3.    Place the plant in the hole and check that the top of the root ball is even with or just slightly above the soil surrounding it. (If the plant is too deep, add some soil and re-check.)

4.    Once the depth is correct, fill in around the root ball and water well.

5.    To help keep the soil evenly moist and prevent weeds from growing by blocking their access to sunlight, lay 3 inches of mulch on top of the root ball (don't let the mulch touch the plant stem, though).

How to Water Viburnums

When you first plant viburnums, water every 1 or 2 days, whenever the top inch of soil is dry. Hold the hose near the root ball and make sure the root zone is thoroughly soaked at each watering. You'll be able to gradually increase the days between watering as the plants establish roots. Once viburnums have been in the ground for a year, they'll mainly need extra water if your area has gone without rain for 3 to 4 weeks. Keep an eye on the plants during such dry spells. If the leaves look droopy or have a greyish cast to them, water them until regular precipitation returns.

How to Feed Viburnums

Viburnums do best when fed when new leaves begin emerging in early spring. Apply Miracle-Gro® Shake 'n Feed® Flowering Trees & Shrubs Plant Food (follow the directions!) by shaking it evenly onto the soil, then watering. It contains natural, nutrient-rich ingredients, including kelp, feather meal, bone meal, and earthworm castings to help the plant grow strong and beautiful, and feeds for 3 whole months. Feed again in late summer.

How to Deal with Problems with Viburnums

The most common issue for viburnums are fungal problems that show up on damp leaves of shrubs growing in areas with poor air circulation. If you've planted a viburnum underneath a tree canopy and experience this problem, you may want to do a little pruning to open up the canopy and allow for better airflow. If you have irrigation set up in landscape beds, make sure the water streams are directed at the plant roots, not the leaves.

How to Prune Viburnums

Most viburnums don't need pruning. That being said, if you want to prune your viburnums, do so right after they finish flowering. Viburnums bloom on old wood, meaning they form new flower buds during the summer that will open the following spring. If you prune viburnums in the late summer or winter, you'll cut off the spring flowers.

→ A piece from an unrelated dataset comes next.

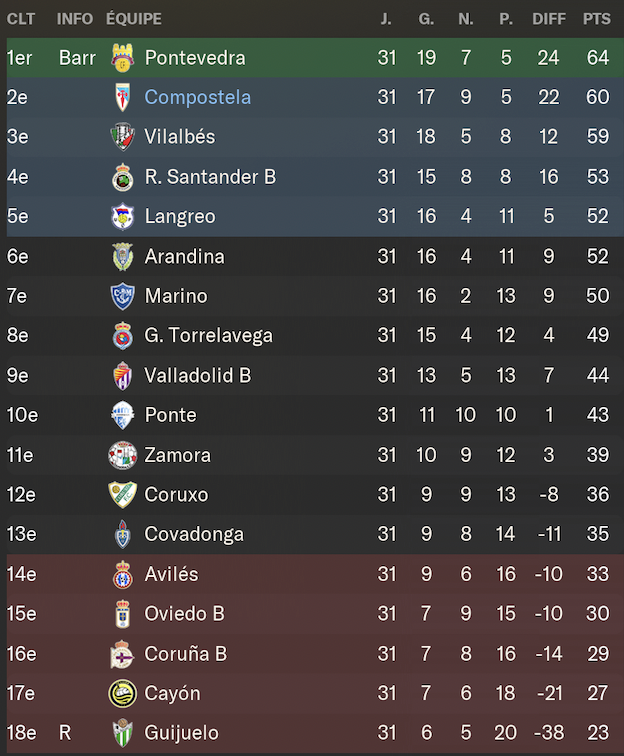The width and height of the screenshot is (624, 756).
Task: Sort by DIFF column header
Action: (x=549, y=19)
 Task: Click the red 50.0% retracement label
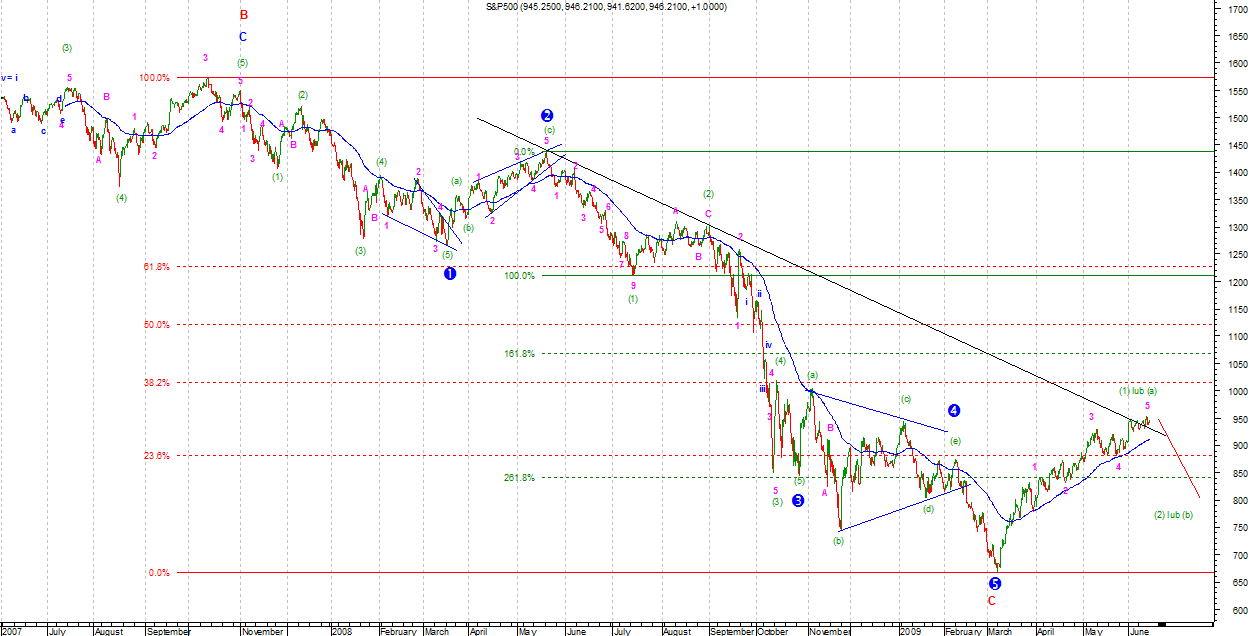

Also, think about the natural growth habit of the particular type of viburnum that you're planning to prune. If it has a naturally upright habit, don't try to prune it into a ball. If it has a spreading habit, don't try to prune it into an upright shrub. Whenever possible, simply prune to remove crossing, dead, or diseased branches. If you're looking for a lot of fresh growth, it's okay to prune one-third of the branches down to the base of the shrub each year, a process that renews and reinvigorates the shrub with new, fresh growth. Again, though, this isn't necessary.